The Problem
Imagine I am stood in an airport. Given a geographic coordinate pair, how can one efficiently determine which airport I am stood in?
Inputs
(x,y)
representing the location I am stood at.[(a1,b1), (a2,b2)...]
where each coordinate pair represents one airport.Desired Output
A coordinate pair (a,b)
from the set of airport coordinate pairs representing the closest airport to the point (x,y)
.
Inefficient Solution
Here is my inefficient attempt at solving this problem. It is clearly linear in the length of the set of airports.
shortest_distance = None
shortest_distance_coordinates = None
point = (50.776435, -0.146834)
for airport in airports:
distance = compute_distance(point, airport)
if distance < shortest_distance or shortest_distance is None:
shortest_distance = distance
shortest_distance_coordinates = airport
The Question
How can this solution be improved?

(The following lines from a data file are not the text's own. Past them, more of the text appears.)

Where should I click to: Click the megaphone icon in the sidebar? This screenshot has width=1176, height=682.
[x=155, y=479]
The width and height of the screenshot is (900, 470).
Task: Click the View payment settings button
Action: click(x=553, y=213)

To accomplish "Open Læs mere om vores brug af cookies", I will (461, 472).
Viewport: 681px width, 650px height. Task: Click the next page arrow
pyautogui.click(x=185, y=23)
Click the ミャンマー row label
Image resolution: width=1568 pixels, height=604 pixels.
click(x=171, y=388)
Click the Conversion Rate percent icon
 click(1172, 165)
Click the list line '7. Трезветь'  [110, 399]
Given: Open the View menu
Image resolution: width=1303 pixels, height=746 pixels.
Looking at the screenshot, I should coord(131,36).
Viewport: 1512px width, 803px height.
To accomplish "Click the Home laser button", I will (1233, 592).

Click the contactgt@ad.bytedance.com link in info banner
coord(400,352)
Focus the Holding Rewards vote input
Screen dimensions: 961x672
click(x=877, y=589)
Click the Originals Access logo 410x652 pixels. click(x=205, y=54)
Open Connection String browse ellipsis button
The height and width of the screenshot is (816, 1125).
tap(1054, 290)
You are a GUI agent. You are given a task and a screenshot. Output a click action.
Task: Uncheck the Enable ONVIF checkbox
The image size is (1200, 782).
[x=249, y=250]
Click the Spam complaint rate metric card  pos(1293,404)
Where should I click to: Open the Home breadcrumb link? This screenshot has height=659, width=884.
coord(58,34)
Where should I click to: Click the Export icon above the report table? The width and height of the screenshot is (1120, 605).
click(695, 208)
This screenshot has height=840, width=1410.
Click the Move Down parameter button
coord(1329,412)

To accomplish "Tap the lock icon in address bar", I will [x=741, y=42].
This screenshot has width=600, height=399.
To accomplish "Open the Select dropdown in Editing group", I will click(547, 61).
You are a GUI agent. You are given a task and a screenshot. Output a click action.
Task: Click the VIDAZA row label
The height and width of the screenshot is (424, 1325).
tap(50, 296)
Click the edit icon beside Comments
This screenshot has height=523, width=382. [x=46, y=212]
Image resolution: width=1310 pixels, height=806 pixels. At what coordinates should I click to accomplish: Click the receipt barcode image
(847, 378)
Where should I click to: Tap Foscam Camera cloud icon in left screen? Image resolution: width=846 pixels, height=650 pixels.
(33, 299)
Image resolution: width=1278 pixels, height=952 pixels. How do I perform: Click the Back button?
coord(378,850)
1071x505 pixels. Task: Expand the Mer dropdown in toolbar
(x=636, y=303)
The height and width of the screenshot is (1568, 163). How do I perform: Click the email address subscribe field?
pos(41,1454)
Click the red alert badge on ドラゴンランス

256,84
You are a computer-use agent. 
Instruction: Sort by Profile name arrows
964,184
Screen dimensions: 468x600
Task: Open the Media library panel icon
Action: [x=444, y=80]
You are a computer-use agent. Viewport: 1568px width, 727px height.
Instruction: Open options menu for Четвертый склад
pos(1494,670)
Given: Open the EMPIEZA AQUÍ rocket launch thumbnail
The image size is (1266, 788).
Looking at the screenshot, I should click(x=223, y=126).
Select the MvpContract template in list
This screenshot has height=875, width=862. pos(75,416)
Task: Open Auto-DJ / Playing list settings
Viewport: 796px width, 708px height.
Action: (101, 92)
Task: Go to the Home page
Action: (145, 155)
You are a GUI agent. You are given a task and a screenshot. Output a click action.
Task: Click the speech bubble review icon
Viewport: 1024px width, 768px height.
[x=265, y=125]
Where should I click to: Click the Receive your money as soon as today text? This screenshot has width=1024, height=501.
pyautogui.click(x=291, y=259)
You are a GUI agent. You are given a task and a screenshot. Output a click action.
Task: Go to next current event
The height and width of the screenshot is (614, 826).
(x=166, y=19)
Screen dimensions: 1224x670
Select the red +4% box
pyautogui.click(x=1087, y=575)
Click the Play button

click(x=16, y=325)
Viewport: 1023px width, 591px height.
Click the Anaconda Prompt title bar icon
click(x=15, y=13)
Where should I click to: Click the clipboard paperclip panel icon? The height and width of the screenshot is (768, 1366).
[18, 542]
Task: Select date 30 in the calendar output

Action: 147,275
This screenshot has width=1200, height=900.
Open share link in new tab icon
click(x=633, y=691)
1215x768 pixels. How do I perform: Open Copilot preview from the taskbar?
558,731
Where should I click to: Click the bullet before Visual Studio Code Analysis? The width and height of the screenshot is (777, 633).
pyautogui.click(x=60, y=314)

This might involve some way of pre-filtering the list of airports based on the coordinates of the location we are currently stood at, or sorting them in a certain order beforehand.
Using a k-dimensional tree:
>>> from scipy import spatial
>>> airports = [(10,10),(20,20),(30,30),(40,40)]
>>> tree = spatial.KDTree(airports)
>>> tree.query([(21,21)])
(array([ 1.41421356]), array([1]))
Where 1.41421356 is the distance between the queried point and the nearest neighbour and 1 is the index of the neighbour.